UTPD needs new violent event protocol

Emily Caldwell

Unfortunately, violent events occurring around campus is something that all of us have to prepare for every day. When campus’ first line of defense — UTPD — notifies students of violent events through social media instead of through mediums that we actually read — such as text or email — it hurts us. Regardless of the severity of a violent event, students must be notified by UTPD as soon as possible through text or email. because whatever it is, it’s always relevant to those of us who call UT home. 

On Tuesday, Sept. 11, UTPD Chief Dave Carter took to Facebook to explain and defend the decision made by UTPD officials on the night of Sept. 10, when a violent event occurred at 27th street and Whitis Avenue — a location that is barely off campus. Carter explained that the department followed protocol when it made the decision to not send out an emergency notification text.

“An emergency notification text from UTPD is sent by the highest ranking officer on duty when immediate action is required by UT community members to save lives,” Carter said in his post. “If an incident doesn’t rise to that level, such as the incident from last night, we still want to get information out to our community so that they will be informed.”

The only problem is, the alternative method used by UTPD to “get information out to (the UT) community” is social media. UTPD’s Twitter account, @UTAustinPolice, has 22,000 followers. UT’s student population as of Fall 2018 is around 51,331. Clearly, social media is not nearly as effective a way to distribute information as sending out a campus-wide email or text, which goes to every UT student and staff member. 
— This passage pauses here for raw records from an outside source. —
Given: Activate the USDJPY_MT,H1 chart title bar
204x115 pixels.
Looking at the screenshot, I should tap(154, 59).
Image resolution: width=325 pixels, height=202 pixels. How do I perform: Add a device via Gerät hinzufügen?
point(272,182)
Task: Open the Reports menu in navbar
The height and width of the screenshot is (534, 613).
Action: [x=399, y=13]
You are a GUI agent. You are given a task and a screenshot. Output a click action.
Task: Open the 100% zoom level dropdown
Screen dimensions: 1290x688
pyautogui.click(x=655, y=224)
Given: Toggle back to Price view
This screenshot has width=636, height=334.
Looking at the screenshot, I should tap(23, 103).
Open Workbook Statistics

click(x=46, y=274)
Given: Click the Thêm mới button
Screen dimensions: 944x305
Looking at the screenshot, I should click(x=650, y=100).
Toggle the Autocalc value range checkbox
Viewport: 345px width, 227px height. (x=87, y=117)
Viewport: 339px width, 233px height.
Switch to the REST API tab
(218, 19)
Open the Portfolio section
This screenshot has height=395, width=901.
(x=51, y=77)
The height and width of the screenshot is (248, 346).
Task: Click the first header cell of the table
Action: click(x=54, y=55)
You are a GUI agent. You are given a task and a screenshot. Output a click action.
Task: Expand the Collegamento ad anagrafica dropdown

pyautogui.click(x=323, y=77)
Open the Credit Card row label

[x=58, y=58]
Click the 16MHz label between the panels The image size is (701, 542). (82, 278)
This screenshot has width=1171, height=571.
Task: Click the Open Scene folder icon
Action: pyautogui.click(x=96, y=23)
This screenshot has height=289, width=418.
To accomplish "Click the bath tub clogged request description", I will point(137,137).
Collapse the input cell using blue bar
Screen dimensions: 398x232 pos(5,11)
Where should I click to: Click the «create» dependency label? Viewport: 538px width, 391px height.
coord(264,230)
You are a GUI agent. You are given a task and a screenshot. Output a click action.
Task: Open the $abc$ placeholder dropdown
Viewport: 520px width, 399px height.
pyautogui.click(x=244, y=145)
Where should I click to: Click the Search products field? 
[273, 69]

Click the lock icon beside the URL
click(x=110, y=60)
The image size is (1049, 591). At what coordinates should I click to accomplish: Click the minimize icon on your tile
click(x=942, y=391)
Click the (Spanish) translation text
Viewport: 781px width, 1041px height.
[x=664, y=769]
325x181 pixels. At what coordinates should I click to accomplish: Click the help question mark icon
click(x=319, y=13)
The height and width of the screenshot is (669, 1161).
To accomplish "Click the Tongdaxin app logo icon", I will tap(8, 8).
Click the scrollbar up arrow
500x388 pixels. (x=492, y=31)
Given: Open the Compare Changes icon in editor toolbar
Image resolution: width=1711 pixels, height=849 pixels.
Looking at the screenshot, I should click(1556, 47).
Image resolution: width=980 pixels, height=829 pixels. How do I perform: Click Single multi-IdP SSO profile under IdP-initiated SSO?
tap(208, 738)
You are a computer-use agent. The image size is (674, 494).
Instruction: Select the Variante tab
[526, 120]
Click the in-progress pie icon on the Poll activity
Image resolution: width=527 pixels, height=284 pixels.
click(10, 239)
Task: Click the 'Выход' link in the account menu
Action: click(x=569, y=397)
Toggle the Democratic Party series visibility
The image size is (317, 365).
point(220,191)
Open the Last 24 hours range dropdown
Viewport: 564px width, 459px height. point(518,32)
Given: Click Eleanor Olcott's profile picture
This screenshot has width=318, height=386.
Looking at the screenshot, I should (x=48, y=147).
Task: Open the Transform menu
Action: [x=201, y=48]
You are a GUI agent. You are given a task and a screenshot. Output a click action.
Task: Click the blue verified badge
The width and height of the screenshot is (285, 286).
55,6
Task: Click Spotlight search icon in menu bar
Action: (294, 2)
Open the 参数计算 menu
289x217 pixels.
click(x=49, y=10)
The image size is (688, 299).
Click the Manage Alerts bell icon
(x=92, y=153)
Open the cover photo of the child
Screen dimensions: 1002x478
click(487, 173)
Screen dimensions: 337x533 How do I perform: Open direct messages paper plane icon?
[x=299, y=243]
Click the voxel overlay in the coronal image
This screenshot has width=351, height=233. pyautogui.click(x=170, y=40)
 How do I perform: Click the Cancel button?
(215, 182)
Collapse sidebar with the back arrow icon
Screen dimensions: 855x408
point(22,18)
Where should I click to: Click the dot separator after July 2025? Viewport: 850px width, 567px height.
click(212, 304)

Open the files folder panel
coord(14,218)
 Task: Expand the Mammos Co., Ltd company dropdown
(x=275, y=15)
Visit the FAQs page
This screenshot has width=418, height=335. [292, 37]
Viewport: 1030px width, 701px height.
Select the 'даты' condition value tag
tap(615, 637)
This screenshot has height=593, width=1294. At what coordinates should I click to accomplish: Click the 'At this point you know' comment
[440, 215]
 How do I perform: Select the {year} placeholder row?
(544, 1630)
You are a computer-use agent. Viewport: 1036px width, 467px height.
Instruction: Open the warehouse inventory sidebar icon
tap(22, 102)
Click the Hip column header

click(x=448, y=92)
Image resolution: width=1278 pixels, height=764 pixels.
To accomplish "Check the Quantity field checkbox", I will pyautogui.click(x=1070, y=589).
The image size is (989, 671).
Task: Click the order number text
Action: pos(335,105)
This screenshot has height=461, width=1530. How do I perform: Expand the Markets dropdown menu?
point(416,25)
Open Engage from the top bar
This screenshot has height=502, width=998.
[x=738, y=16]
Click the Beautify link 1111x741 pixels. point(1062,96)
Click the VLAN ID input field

If a violent event occurs on or even off campus, anywhere near where students reside, students deserve to know about it as soon as it happens. Unless they’re compulsively following UTPD’s Twitter feed, it’s unlikely students will get the message with adequate timing. Only 184 people retweeted the tweet that first announced the violent event at 27th and Whitis, and many students didn’t know anything had happened until the next day when many were talking about it on campus. 

Colton Becker, our current student body president and a nutrition senior, believes the notifications UTPD sends out are critically important to the safety of the student body. “At minimum, the notifications generate awareness amongst students of potentially dangerous areas or situations,” Becker wrote in an email. “(They) improve our ability to act in the interest of our safety.”

The issue at hand has less to do with the event at Whitis and 27th and more to do with the UTPD policy that allowed this event to remain under the radar of the majority of the student body. The violent event — while technically a cut on the arm, not a stabbing — occurred directly across the street from an on-campus residence hall. Still, no student was directly notified via text or email.

Obviously students should not be inundated with insignificant and unimportant information from UTPD, and UTPD’s social media accounts are not without purpose. Violent events should be held to a different standard, however. A different protocol. 

“Even if a text message alert isn’t sent out, all students should be informed of crimes that happen on or near campus,” Becker said.

Using social media alone to distribute critical information about a violent event on or off campus is inconsiderate to UT students. Instead, UTPD should be using campus-wide emails or emergency texts to notify the UT population about any and all violent events that occur on or near campus. No matter the case or the incident, if there is violence involved, students deserve to be informed.

Caldwell is a Latin American studies and journalism sophomore from College Station.